Physicians and researchers consider social anxiety disorder and phobias to be a chronic mental health condition that a person develops when he feels that he has suddenly become the center of attention, or that he feels anxiety and pain in his stomach in some situations.

The person with social anxiety disorder suffers from fear, anxiety and avoidance of others, in a way that affects and impedes all life activities, according to the medical website nimh.nih, including mood and behavioral symptoms of social phobia, such as: fear of being judged, intense fear of dealing with strangers, and fear of being noticed. others to worry about you.

Genetic factors tend to cause this disease, as the affected person feels excessive activity in the amygdala, the part of the brain responsible for feeling danger.

 

 

The disorder is one of the most common mental disorders, and usually begins in the middle of adolescence, and factors that increase the risk of infection include: family history of anxiety disorders, and negative childhood experiences, such as exposure to ridicule, bullying, rejection, and others. It also affects children who are shy, reluctant, or introverted, and they are more vulnerable.

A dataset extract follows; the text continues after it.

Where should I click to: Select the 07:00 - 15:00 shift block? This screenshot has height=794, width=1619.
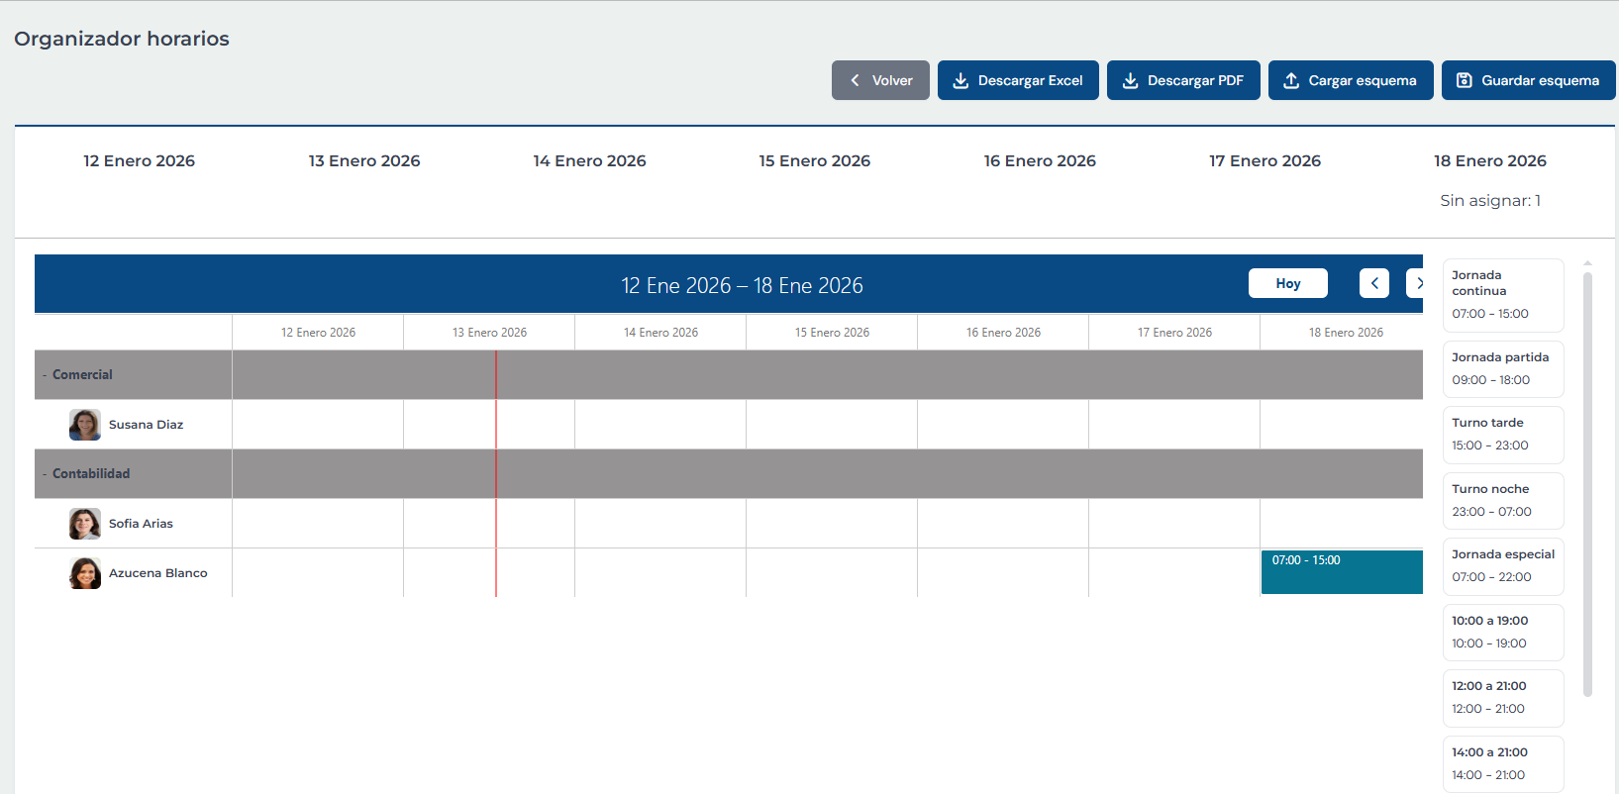(x=1341, y=572)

Among the complications of social phobia disorder, self-image disorder, and extreme sensitivity to criticism. Poor social skills, isolation, and academic and career disruption.

 

 

The two most popular treatments are medications and psychotherapy, and they can be used together. Psychotherapy can be done through individual sessions or social sessions, while pharmacotherapy uses selective serotonin reuptake inhibitors (SSRIs), such as: paroxetine (Paxil) or sertraline ( Zoloft), serotonin and norepinephrine reuptake inhibitors (SNRIs), venlafaxine (Effexor XR), and other medications, such as other antidepressants, anti-anxiety medications, or beta-blockers.

 

 

To reduce the side effects, the doctor prescribes a few doses at first, then gradually increases the doses, and the results of treatment may be delayed for several weeks, and it is necessary to provide self-care and home procedures for treatment, but these procedures do not dispense with seeking specialized care, but they are additional procedures, and a means of support Self-care includes: communicating with people you feel comfortable with, exercising or physical activities, getting enough sleep, and eating a healthy diet.